Oliver Hilditch reappeared, carrying cigars wrapped in gold foil which he had brought with him from Cuba, the tobacco of which was a revelation to his guest. The two men smoked and sipped their coffee and brandy. The woman sat with half-closed eyes. It was obvious that Hilditch was still in the mood for speech.
“I will tell you, Mr. Ledsam,” he said, “why I am so happy to have you here this evening. In the first place, I desire to tender you once more my thanks for your very brilliant efforts on my behalf. The very fact that I am able to offer you hospitality at all is without a doubt due to these.”

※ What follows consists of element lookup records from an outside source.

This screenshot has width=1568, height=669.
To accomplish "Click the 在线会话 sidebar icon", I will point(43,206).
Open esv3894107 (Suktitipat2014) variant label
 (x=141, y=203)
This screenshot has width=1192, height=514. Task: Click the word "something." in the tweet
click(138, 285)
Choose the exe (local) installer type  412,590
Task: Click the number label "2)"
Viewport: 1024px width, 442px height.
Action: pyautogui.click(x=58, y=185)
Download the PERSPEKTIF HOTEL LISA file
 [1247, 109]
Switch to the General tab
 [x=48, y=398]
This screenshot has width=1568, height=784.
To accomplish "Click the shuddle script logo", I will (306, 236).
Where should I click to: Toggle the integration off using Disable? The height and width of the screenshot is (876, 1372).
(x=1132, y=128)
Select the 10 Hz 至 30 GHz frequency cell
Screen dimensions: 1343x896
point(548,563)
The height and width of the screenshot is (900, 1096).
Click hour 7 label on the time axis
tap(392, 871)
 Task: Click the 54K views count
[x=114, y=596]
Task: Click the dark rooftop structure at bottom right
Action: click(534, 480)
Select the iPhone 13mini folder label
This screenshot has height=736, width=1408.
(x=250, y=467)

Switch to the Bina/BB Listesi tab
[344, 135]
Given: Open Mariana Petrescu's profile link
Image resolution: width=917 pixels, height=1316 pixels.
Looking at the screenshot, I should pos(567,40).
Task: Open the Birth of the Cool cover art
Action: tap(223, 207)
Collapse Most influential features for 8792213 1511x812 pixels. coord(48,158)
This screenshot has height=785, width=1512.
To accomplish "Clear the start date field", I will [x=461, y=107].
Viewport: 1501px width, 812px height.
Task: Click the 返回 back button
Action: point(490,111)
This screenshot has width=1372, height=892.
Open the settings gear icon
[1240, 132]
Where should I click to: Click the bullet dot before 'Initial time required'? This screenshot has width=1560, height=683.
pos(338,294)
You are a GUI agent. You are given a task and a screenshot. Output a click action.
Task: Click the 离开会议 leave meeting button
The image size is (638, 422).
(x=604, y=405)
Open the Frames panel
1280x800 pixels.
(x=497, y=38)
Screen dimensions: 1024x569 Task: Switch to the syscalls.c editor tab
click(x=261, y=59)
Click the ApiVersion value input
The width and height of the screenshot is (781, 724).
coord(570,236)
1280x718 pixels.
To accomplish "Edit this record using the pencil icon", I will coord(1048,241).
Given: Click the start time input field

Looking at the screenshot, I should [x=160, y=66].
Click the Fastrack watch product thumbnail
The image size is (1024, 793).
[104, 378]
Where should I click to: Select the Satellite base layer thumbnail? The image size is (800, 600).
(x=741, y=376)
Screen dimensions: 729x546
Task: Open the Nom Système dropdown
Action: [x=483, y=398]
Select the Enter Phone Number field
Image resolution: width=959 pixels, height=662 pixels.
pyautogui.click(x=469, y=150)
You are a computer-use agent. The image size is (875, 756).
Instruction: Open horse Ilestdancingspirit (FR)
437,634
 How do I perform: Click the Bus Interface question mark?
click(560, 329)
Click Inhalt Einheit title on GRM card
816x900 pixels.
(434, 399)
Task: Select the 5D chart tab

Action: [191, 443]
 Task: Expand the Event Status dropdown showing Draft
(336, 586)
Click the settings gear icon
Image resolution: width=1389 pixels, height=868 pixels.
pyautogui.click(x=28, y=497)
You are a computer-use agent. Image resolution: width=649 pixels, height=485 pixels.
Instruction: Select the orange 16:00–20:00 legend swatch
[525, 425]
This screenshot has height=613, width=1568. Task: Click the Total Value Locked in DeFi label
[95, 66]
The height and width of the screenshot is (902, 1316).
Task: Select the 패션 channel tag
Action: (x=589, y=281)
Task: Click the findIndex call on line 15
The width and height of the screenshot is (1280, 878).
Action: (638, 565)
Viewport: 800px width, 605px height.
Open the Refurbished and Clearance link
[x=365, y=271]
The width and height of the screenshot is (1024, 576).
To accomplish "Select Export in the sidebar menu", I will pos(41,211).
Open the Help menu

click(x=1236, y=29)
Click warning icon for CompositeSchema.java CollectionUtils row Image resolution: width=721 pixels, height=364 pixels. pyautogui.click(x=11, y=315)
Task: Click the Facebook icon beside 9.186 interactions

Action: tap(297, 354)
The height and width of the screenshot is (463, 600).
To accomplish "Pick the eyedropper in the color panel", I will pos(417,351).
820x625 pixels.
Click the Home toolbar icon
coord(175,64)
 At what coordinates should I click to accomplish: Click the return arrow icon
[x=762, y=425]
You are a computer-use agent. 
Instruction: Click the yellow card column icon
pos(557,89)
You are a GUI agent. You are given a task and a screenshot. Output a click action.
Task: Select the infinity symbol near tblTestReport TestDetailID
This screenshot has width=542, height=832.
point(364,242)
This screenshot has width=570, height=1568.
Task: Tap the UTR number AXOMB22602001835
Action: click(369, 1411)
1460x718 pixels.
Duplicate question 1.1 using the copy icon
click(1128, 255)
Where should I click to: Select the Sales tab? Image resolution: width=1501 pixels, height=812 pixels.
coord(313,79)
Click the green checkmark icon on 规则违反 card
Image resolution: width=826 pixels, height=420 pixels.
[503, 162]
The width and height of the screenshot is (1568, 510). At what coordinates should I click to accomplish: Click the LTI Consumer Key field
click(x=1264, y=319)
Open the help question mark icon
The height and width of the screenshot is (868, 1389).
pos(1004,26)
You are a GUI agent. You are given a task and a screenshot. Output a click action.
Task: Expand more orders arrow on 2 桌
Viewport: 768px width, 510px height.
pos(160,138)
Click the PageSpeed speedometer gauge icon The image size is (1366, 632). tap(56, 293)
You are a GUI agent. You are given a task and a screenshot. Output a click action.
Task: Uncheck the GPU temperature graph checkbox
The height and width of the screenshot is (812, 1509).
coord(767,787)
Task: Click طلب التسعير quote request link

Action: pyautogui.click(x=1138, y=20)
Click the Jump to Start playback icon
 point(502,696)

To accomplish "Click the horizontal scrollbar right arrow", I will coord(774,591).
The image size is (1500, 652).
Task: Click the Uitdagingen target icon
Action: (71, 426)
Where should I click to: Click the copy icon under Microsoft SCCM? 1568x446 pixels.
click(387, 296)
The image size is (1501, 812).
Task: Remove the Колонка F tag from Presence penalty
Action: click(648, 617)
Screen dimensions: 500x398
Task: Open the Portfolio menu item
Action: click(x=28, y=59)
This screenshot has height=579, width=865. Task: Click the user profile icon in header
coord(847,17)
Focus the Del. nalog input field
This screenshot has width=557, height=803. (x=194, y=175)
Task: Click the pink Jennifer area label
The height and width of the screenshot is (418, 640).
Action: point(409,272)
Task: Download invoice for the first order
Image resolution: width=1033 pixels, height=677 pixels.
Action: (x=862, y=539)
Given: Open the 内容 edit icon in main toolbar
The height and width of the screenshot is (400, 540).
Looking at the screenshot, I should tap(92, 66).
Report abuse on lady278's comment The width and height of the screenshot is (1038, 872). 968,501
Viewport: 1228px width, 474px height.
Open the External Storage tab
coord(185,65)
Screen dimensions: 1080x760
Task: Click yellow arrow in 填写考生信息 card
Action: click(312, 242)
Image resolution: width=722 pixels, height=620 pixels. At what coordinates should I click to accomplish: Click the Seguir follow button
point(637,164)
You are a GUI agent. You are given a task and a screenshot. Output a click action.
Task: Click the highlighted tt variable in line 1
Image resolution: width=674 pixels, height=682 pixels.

“I only did what I was paid to do,” Francis insisted, a little harshly. “You must remember that these things come in the day’s work with us.”
His host nodded.
“Naturally,” he murmured. “There was another reason, too, why I was anxious to meet you, Mr. Ledsam,” he continued. “You have gathered already that I am something of a crank. I have a profound detestation of all sentimentality and affected morals. It is a relief to me to come into contact with a man who is free from that bourgeois incubus to modern enterprise—a conscience.”
“Is that your estimate of me?” Francis asked.
“Why not? You practise your profession in the criminal courts, do you not?”
“That is well-known,” was the brief reply.
“What measure of conscience can a man have,” Oliver Hilditch argued blandly, “who pleads for the innocent and guilty alike with the same simulated fervour? Confess, now, Mr. Ledsam—there is no object in being hypocritical in this matter—have you not often pleaded for the guilty as though you believed them innocent?”
“That has sometimes been my duty,” Francis acknowledged.
Hilditch laughed scornfully.
“It is all part of the great hypocrisy of society,” he proclaimed. “You have an extra glass of champagne for dinner at night and are congratulated by your friends because you have helped some poor devil to cheat the law, while all the time you know perfectly well, and so do your high-minded friends, that your whole attitude during those two hours of eloquence has been a lie. That is what first attracted me to you, Mr. Ledsam.”
“I am sorry to hear it,” Francis commented coldly. “The ethics of my profession—”
His host stopped him with a little wave of the hand.